▶ _Directions_:
Retype the lines that run from the one containing "Click the COM2" through the one containing "click(723, 446)", both included, copying each exactly.

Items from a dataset
= = = = =
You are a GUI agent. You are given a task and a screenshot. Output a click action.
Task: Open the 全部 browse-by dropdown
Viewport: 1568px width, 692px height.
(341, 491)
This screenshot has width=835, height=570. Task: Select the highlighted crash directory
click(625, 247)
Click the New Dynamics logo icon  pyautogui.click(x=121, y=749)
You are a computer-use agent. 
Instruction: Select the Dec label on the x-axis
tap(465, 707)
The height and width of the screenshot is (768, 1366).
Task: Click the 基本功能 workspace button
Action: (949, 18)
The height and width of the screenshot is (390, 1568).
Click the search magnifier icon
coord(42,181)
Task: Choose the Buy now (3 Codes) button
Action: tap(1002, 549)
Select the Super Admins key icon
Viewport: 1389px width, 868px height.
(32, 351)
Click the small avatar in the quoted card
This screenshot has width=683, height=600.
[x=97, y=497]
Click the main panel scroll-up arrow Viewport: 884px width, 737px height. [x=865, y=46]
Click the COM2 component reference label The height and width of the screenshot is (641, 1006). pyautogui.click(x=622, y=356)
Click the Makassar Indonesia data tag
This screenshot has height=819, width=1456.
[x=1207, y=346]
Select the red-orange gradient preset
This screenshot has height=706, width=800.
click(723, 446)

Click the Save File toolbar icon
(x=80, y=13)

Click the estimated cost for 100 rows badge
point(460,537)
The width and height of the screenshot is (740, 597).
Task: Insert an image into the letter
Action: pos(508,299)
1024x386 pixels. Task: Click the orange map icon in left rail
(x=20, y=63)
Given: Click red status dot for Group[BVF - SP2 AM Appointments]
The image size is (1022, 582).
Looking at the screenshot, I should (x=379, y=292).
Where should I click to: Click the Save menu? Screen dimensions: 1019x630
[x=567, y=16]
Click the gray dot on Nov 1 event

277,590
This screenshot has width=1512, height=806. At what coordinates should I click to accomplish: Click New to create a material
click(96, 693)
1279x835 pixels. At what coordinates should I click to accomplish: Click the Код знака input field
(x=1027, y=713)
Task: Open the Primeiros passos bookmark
= = = = =
▶ _Response to this task_:
Click the COM2 component reference label The height and width of the screenshot is (641, 1006). pyautogui.click(x=622, y=356)
Click the Makassar Indonesia data tag
This screenshot has height=819, width=1456.
[x=1207, y=346]
Select the red-orange gradient preset
This screenshot has height=706, width=800.
click(723, 446)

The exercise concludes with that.